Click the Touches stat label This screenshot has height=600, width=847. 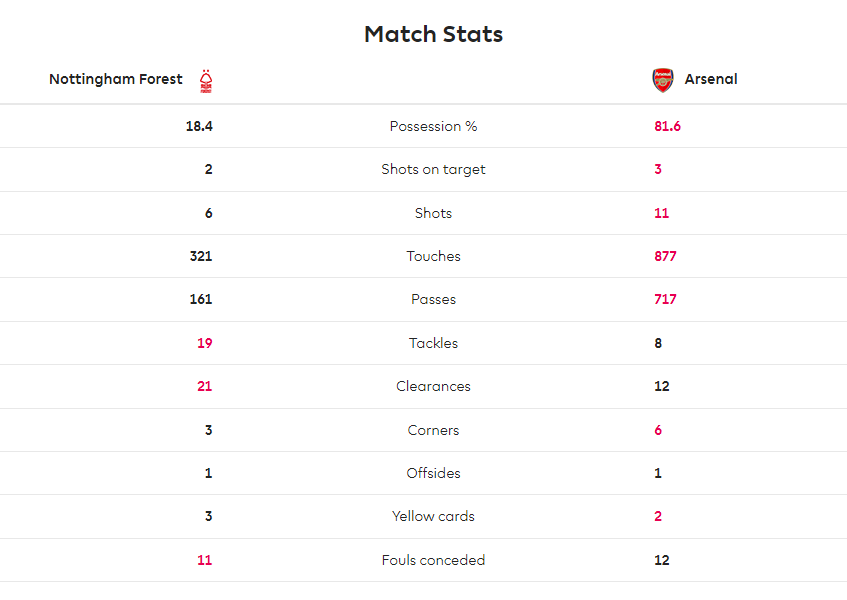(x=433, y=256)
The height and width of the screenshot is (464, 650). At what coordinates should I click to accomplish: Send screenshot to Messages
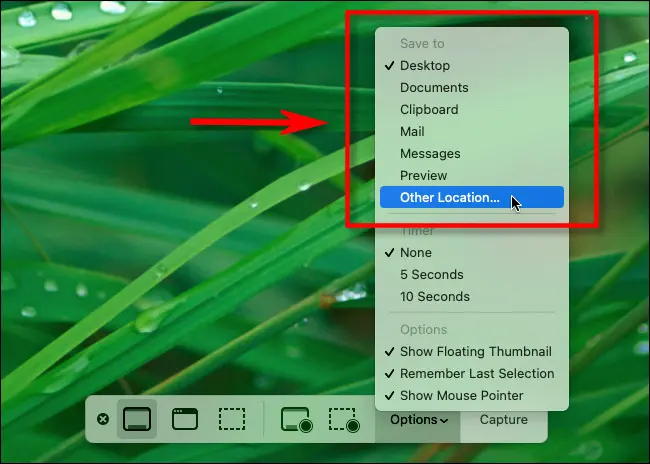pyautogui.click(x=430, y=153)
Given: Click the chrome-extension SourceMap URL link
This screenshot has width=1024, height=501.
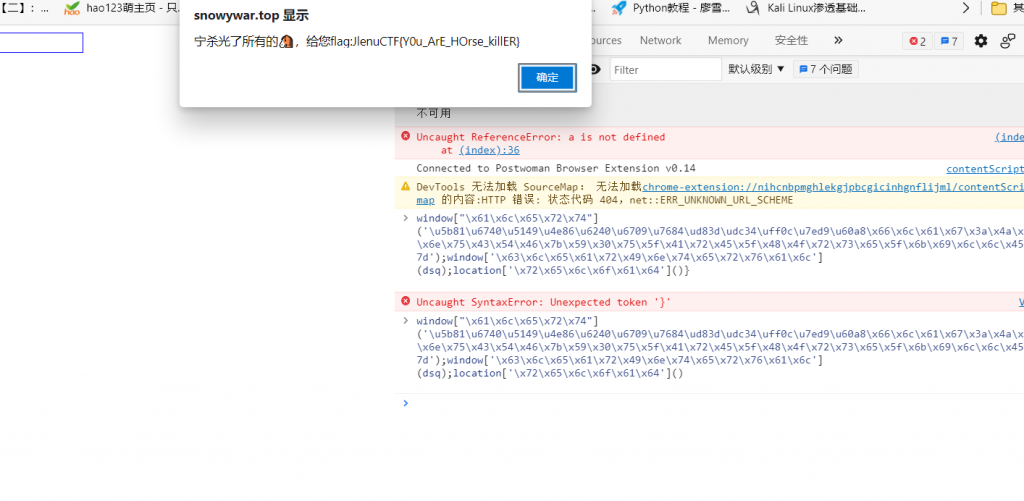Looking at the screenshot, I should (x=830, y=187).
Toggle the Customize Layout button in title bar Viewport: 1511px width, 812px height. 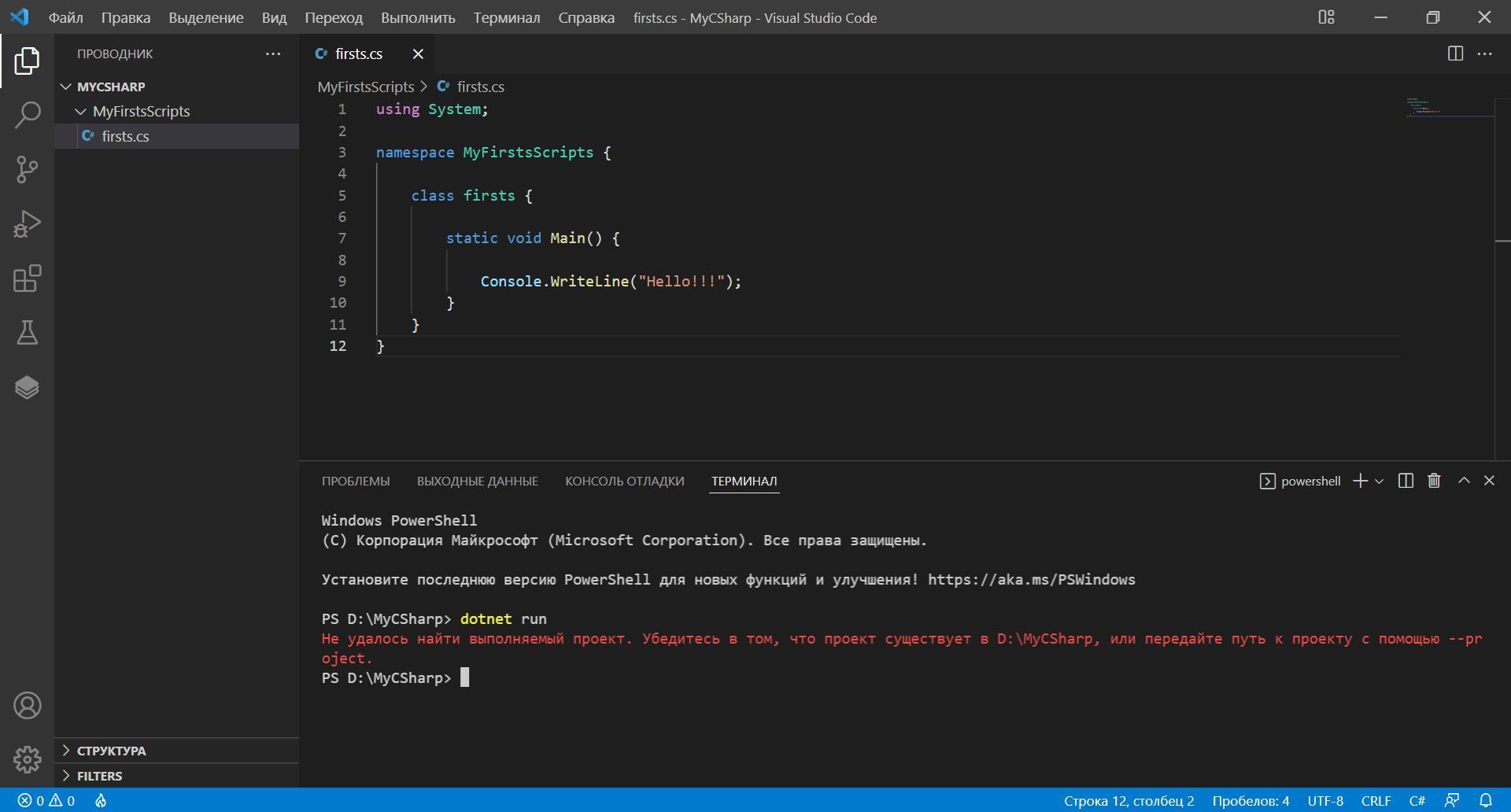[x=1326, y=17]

- - - -

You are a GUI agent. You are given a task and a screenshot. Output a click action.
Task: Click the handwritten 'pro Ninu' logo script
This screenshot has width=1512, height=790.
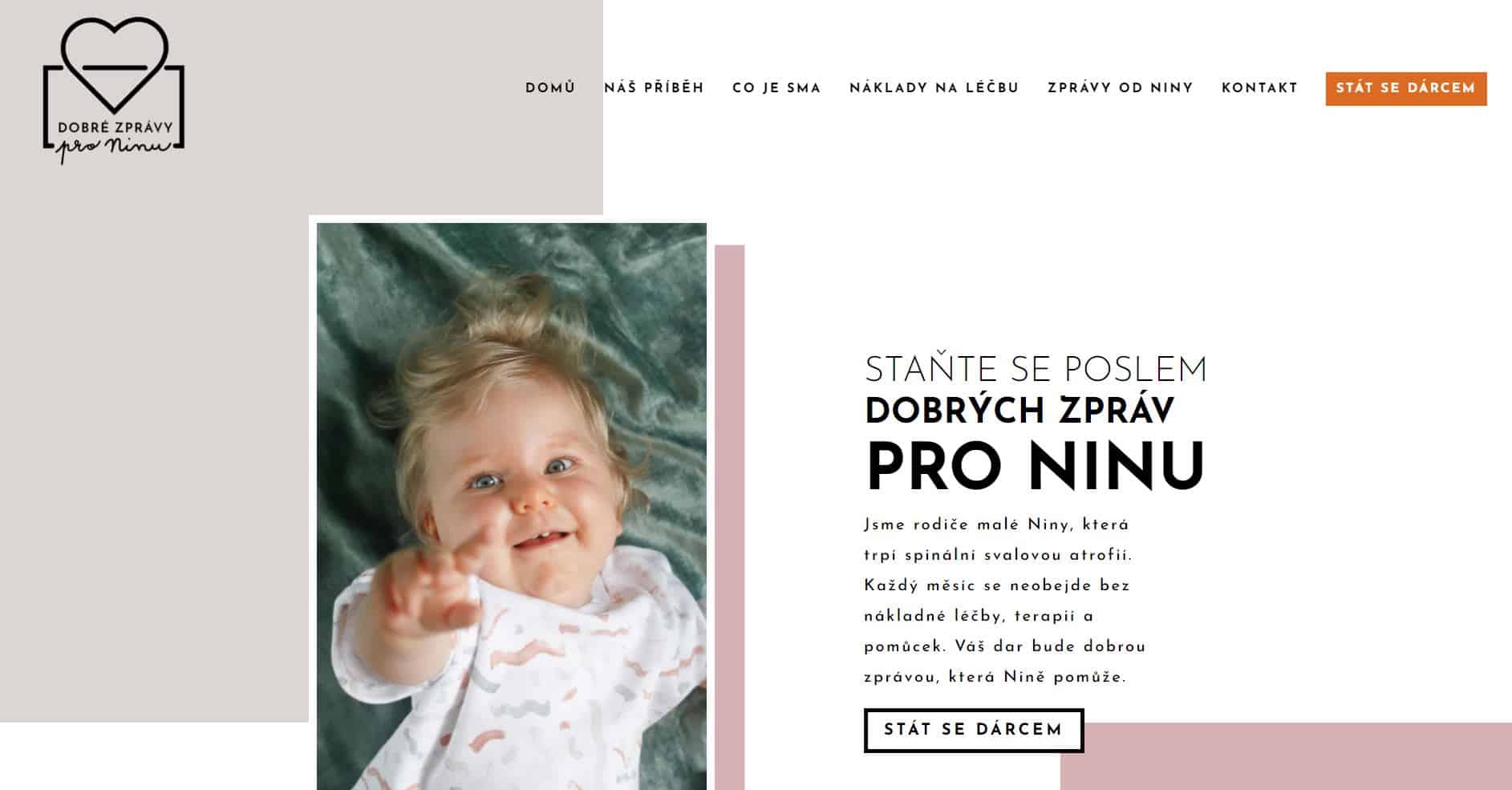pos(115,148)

- - - -

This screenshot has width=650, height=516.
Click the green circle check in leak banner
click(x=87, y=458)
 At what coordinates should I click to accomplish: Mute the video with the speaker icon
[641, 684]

- - - -

Problem to work on: Reproduce the listing word for word from the line containing "You are a GUI" through the line containing "pos(115,148)", including both of those lines. Omit the pictures.

Task response:
You are a GUI agent. You are given a task and a screenshot. Output a click action.
Task: Click the handwritten 'pro Ninu' logo script
This screenshot has width=1512, height=790.
pos(115,148)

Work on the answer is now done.